“Comprehension” is a word that is tossed around freely in educational and psychological circles.

         “If James paid attention more, he would comprehend better.”

 “It doesn’t matter if Eve doesn’t read all the words accurately, as long as   she is comprehending.”

“We are working on Jack’s higher order comprehension skills.”  (Jack is six.)

The fact of the matter is “comprehension,” the ability to understand and respond to text and spoken language, is affected by a myriad of factors. 

Let’s look at a few:

An Impulsive Style:  George is an “act-first think-later” type of 7 year old.  When given reading comprehension worksheets, George takes great satisfaction in being the first one done.  The fact that the child next to him is getting many more right than George, doesn’t register with him.  Hey, he beat that kid.  There’s good satisfaction in being the first one done, thinks George to himself as his teacher frowns at him.

Weak Word Awareness:  Marnie, age 9, has trouble with shades of meaning.  For example, she explains a “castle” as a “kind of house.”  When asked comprehension questions, she answers them with a literalness that shows she has trouble understanding.

A Weak “Hmmm, let me think about it,” Internal Voice:  Max, age 9, is great with factual questions, but when it comes to answering questions (not just with reading) requiring considering (thinking) before answering (e.g., most “Why” questions), he has trouble with these questions.  In other words, he has trouble with questions that require him to say, “hmmm, let me think about it.”  These usually occur when he has to infer or “read between the lines."

Decoding Problems & Strained Reading.  If reading is a laborious task and the reading is strained, than the mental effort for comprehension is greatly reduced.  Beth, age 8 can’t read large words accurately.  The problem is her teacher doesn’t know this since she believes that children should only read silently.  While Beth reads to herself she just skips the tough words and her comprehension suffers.

Weak Fund of Knowledge.  Background knowledge and word awareness are two extremely important sub-ingredients that aid comprehension.  Reading is an interactive process taking place between your brain and the ideas on the page.  The process is not one-directional as some people assume (page to brain).  Caleb, age 10, knows nothing about the Revolutionary War, so when he is asked to read a story about the war, he has trouble understanding and retaining the concepts.

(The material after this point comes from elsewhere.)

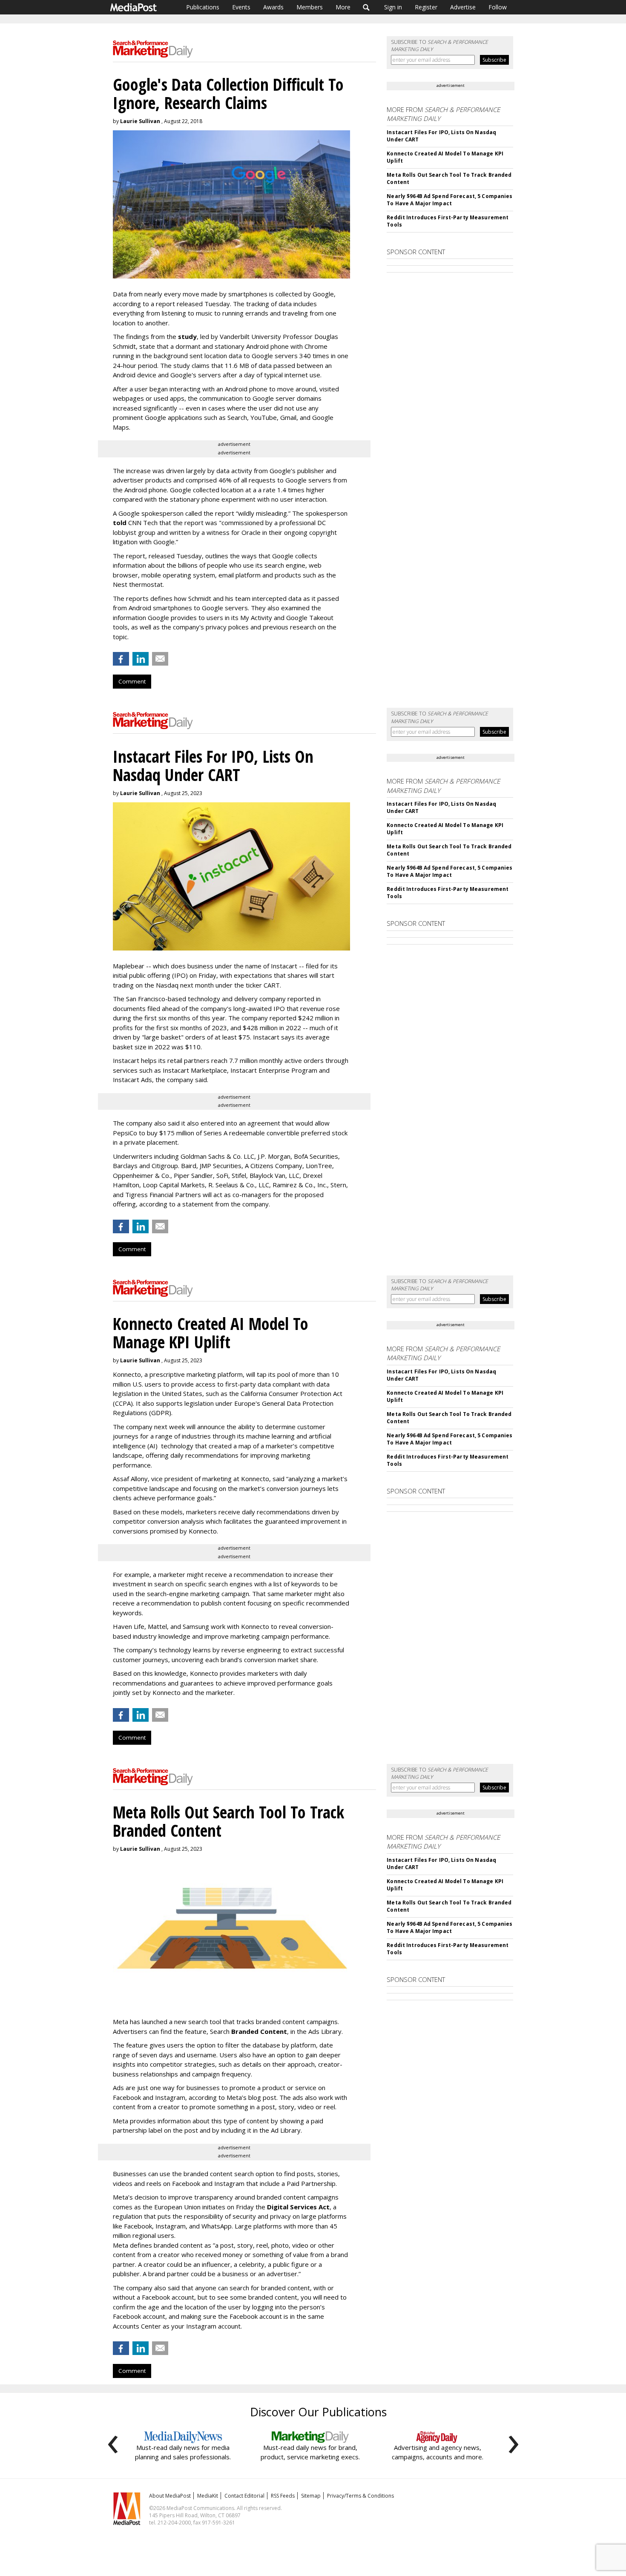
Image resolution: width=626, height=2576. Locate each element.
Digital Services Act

Test/Text Format.  Too often I hear that the child has a “comprehension problem” when it is clear the child had trouble with the format of the text.  David, age 12, a boy I recently met had no trouble whatsoever understanding what he read, however he had lots of trouble answering questions on a worksheet that required writing full sentences to show his comprehension. Writing is not the only way to show “comprehension.”


Take Away Point:

Comprehension issues are complex.  These six points are just a few.  There are many more. You need to try and narrow down what is producing the “comprehension difficulty,” before assuming the child has trouble with comprehension.